Today in History:

83 Series I Volume XXIII-II Serial 35 - Tullahoma Campaign Part II

Page 83 Chapter XXXV. CORRESPONDENCE, ETC. - UNION.


HEADQUARTERS DISTRICT OF WESTERN KENTUCKY,
Louisville, February 23, 1863.

Reliable information, just received, says Morgan crossed the Cumberland Thursday night between Hartsville and Carthage; supposed to be going to Hopkinsville. Look out for him, and fight him at all hazards.

J. T. BOYLE,

Brigadier-General.

(Send this to Colonel Hobson, Munfordville; Colonel C. Maxwell, Russellville; Brigadier-General Manson, Bowling Green, and Colonel S. D. Bruce, Clarksville.)

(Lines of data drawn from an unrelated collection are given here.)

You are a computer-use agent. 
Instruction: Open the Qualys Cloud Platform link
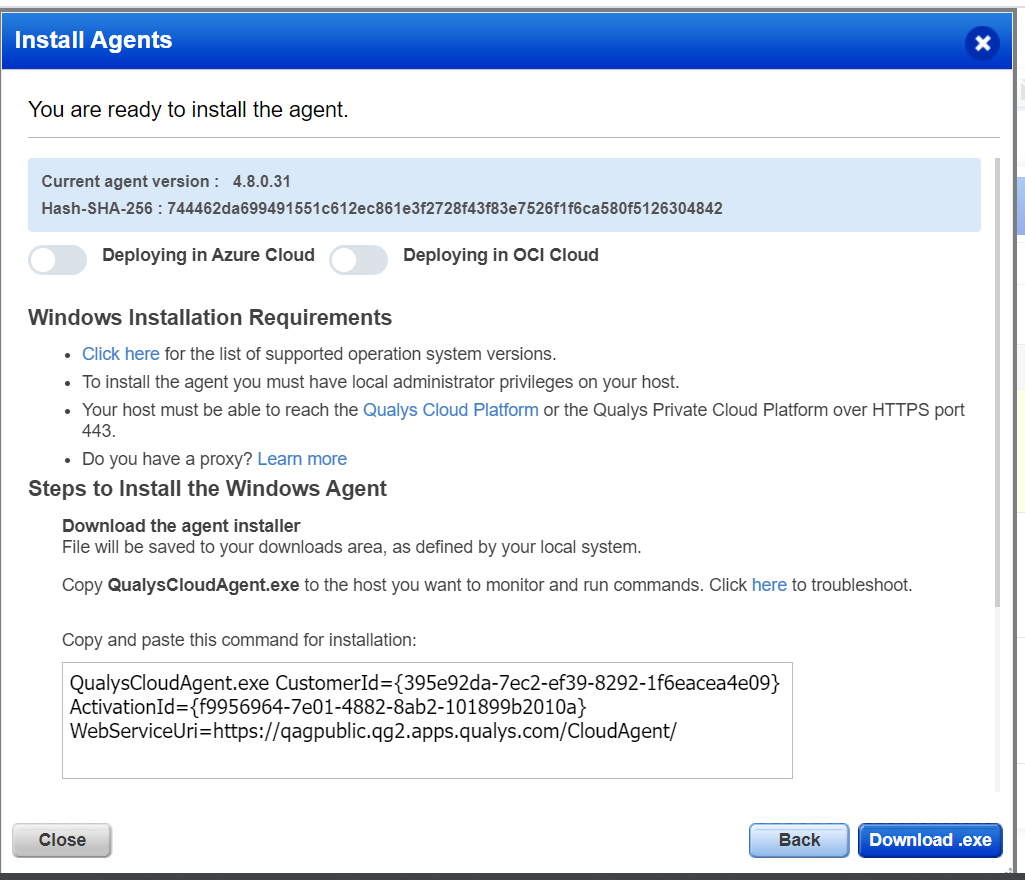point(450,409)
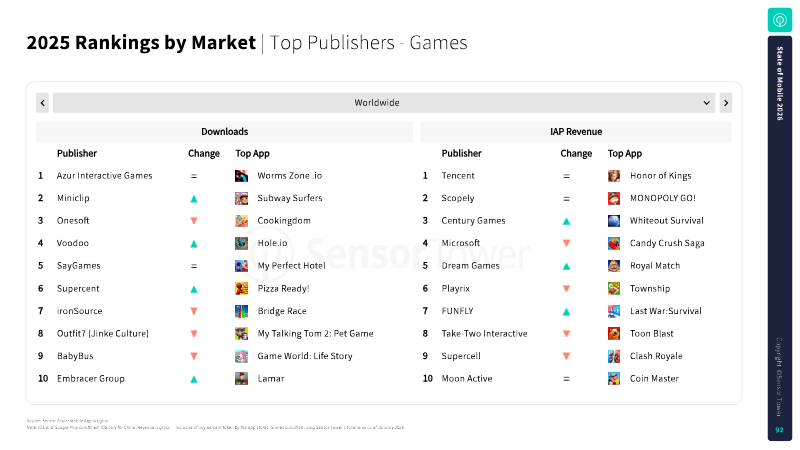Click the Tencent publisher name
The height and width of the screenshot is (450, 800).
pyautogui.click(x=458, y=176)
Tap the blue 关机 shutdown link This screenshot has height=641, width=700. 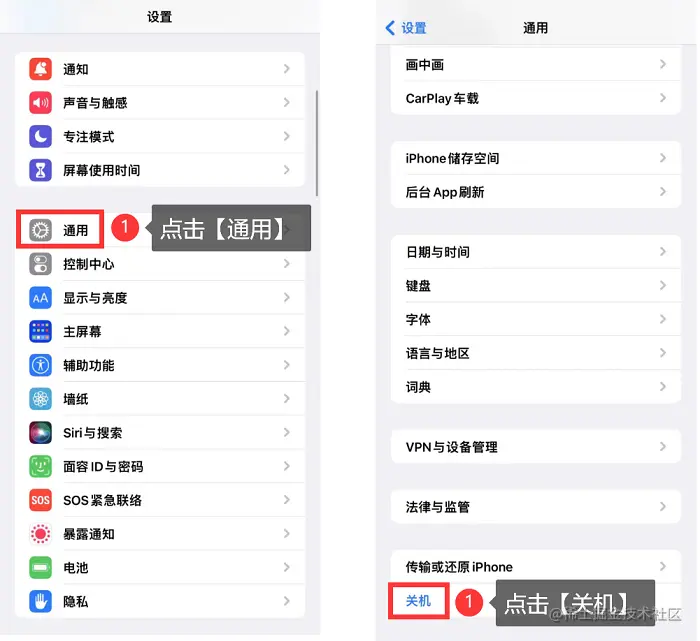tap(418, 601)
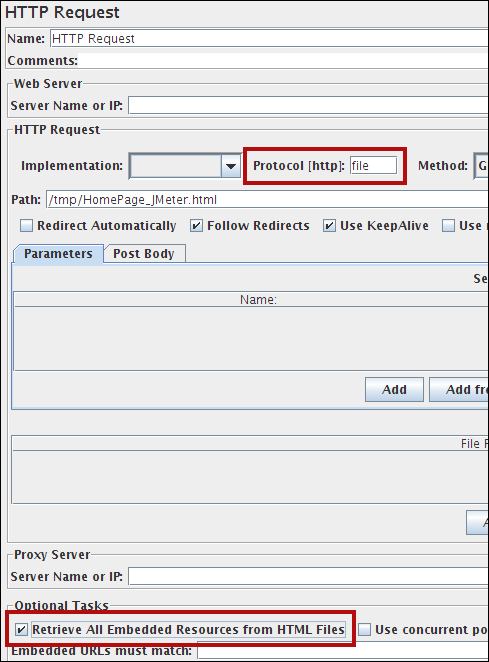Focus the Proxy Server name or IP field
489x662 pixels.
pos(309,576)
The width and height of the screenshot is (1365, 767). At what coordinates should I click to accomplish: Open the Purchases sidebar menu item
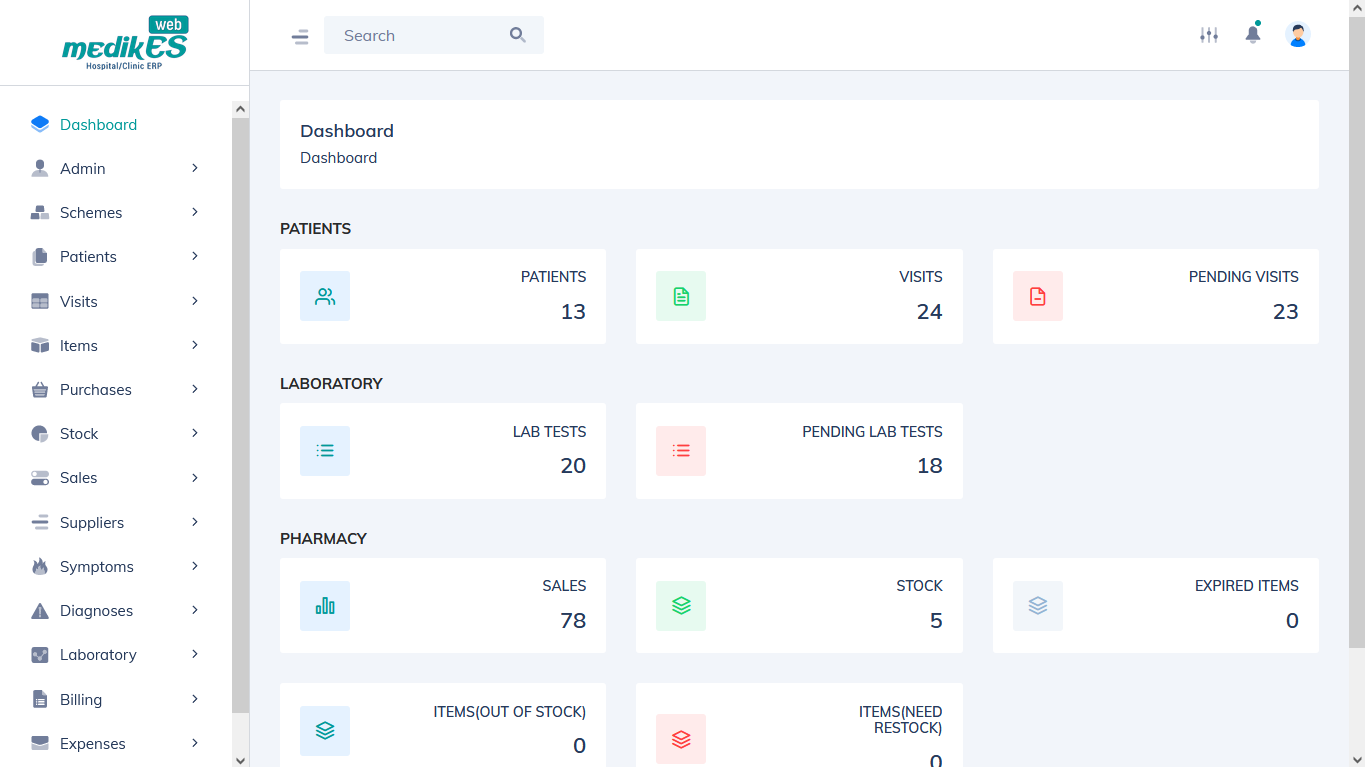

MURFREESBOROUGH, February 23, 1863.

Brigadier-General CROOK, Nashville:

Your dispatch received. The report as to Morgan's forces must certainly be incorrect. General Stanley, with a force of cavalry, returned from beyond Liberty night before last, and left nothing there. There is also an expedition of 1,000 picked men in that neighborhood.

W. S. ROSECRANS,

Major-General.

CAIRO, ILL., February 23, 1863 - 11 p. m.

STEPHEN A. HURLBUT,

Major-General, Commanding Memphis, Tenn.:

Have heard nothing. Gunboats have gone up Tennessee River.

A. M. PENNOCK,

Fleet Captain and Commandant of Station.

MURFREESBOROUGH, TENN.,

February 24, 1863 - 12.40 p. m.

His Excellency the PRESIDENT:

Perceiving the Senate wishes you to select from your list of nominees, and having no friends to reward, enemies to punish, or axes to grind, I beg permission, in the interest of the service and the name of the Army of the Cumberland, to ask that the following brigadier-generals: D. S. Stanley, James S. Negley, P. H. Sheridan, Jeff. C. Davis, John M. Palmer, Thomas J. Wood, and H. P. Van Cleve, be promoted to major-generals; and that Cols. John Beatty, Thirtieth Ohio; Samuel Beatty, Nineteenth Ohio; W. P. Carlin, Thirty-eighth Illinois; William B. Hazen, Forty-first Ohio; George D. Wagner, Fifteenth Indiana; W. H. Gibson, Forty-ninth Ohio; and W. Grose, Thirty-sixth Indiana, be appointed brigadiers. They have earned promotion by hard fighting and hard service as brigade commanders. They will all be obliged to serve as such. Justice to them demands the rank and the staff, and justice to their regiments (always among the best) demands that their absence from the regiments should be supplied by promoting their lieutenant-colonels to colonels and giving them majors. Colonel Starkweather ought also to be made a brigadier.

W. S. ROSECRANS,

Major-General.


Page 83 Chapter XXXV. CORRESPONDENCE, ETC. - UNION.